## SET EXERCISE
Copy every one of the entries below verbatim, line by line.

----- GIVEN INFORMATION -----

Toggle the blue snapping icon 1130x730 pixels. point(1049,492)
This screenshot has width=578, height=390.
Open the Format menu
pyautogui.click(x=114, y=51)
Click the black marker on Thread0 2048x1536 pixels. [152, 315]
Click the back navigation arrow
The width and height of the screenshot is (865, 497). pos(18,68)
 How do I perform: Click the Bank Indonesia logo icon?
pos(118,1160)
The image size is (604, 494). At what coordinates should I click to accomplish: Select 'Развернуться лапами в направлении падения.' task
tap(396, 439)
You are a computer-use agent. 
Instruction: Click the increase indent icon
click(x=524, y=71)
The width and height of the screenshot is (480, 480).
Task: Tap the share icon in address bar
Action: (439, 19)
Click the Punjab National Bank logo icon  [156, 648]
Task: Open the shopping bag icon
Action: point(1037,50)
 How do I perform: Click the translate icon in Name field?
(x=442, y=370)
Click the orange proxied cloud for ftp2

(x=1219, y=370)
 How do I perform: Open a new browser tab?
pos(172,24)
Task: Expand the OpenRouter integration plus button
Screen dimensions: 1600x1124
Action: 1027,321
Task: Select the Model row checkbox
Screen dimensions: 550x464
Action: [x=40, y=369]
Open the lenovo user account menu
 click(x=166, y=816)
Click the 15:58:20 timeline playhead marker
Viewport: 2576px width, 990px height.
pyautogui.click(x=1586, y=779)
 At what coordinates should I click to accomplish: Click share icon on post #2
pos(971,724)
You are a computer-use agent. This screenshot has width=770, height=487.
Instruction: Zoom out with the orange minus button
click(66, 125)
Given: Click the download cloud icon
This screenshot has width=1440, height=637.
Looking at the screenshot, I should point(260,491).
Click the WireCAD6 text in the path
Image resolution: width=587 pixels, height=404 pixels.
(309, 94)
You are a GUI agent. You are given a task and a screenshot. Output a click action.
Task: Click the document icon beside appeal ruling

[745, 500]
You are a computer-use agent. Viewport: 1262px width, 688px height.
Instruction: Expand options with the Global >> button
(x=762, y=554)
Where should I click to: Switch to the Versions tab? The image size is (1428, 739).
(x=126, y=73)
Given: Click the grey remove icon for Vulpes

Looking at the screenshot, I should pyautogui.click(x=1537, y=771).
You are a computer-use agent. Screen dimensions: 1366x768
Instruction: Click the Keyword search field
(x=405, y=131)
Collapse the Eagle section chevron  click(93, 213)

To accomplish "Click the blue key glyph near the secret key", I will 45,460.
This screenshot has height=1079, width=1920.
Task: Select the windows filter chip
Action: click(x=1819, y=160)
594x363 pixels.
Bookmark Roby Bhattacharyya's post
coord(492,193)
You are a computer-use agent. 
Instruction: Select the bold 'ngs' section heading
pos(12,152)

-----

## OUTPUT OF THE TASK
Toggle the blue snapping icon 1130x730 pixels. point(1049,492)
This screenshot has width=578, height=390.
Open the Format menu
pyautogui.click(x=114, y=51)
Click the black marker on Thread0 2048x1536 pixels. [152, 315]
Click the back navigation arrow
The width and height of the screenshot is (865, 497). pos(18,68)
 How do I perform: Click the Bank Indonesia logo icon?
pos(118,1160)
The image size is (604, 494). At what coordinates should I click to accomplish: Select 'Развернуться лапами в направлении падения.' task
tap(396, 439)
You are a computer-use agent. 
Instruction: Click the increase indent icon
click(x=524, y=71)
The width and height of the screenshot is (480, 480).
Task: Tap the share icon in address bar
Action: (439, 19)
Click the Punjab National Bank logo icon  [156, 648]
Task: Open the shopping bag icon
Action: point(1037,50)
 How do I perform: Click the translate icon in Name field?
(x=442, y=370)
Click the orange proxied cloud for ftp2

(x=1219, y=370)
 How do I perform: Open a new browser tab?
pos(172,24)
Task: Expand the OpenRouter integration plus button
Screen dimensions: 1600x1124
Action: 1027,321
Task: Select the Model row checkbox
Screen dimensions: 550x464
Action: [x=40, y=369]
Open the lenovo user account menu
 click(x=166, y=816)
Click the 15:58:20 timeline playhead marker
Viewport: 2576px width, 990px height.
pyautogui.click(x=1586, y=779)
 At what coordinates should I click to accomplish: Click share icon on post #2
pos(971,724)
You are a computer-use agent. This screenshot has width=770, height=487.
Instruction: Zoom out with the orange minus button
click(66, 125)
Given: Click the download cloud icon
This screenshot has width=1440, height=637.
Looking at the screenshot, I should point(260,491).
Click the WireCAD6 text in the path
Image resolution: width=587 pixels, height=404 pixels.
(309, 94)
You are a GUI agent. You are given a task and a screenshot. Output a click action.
Task: Click the document icon beside appeal ruling

[745, 500]
You are a computer-use agent. Viewport: 1262px width, 688px height.
Instruction: Expand options with the Global >> button
(x=762, y=554)
Where should I click to: Switch to the Versions tab? The image size is (1428, 739).
(x=126, y=73)
Given: Click the grey remove icon for Vulpes

Looking at the screenshot, I should pyautogui.click(x=1537, y=771).
You are a computer-use agent. Screen dimensions: 1366x768
Instruction: Click the Keyword search field
(x=405, y=131)
Collapse the Eagle section chevron  click(93, 213)

To accomplish "Click the blue key glyph near the secret key", I will 45,460.
This screenshot has height=1079, width=1920.
Task: Select the windows filter chip
Action: click(x=1819, y=160)
594x363 pixels.
Bookmark Roby Bhattacharyya's post
coord(492,193)
You are a computer-use agent. 
Instruction: Select the bold 'ngs' section heading
pos(12,152)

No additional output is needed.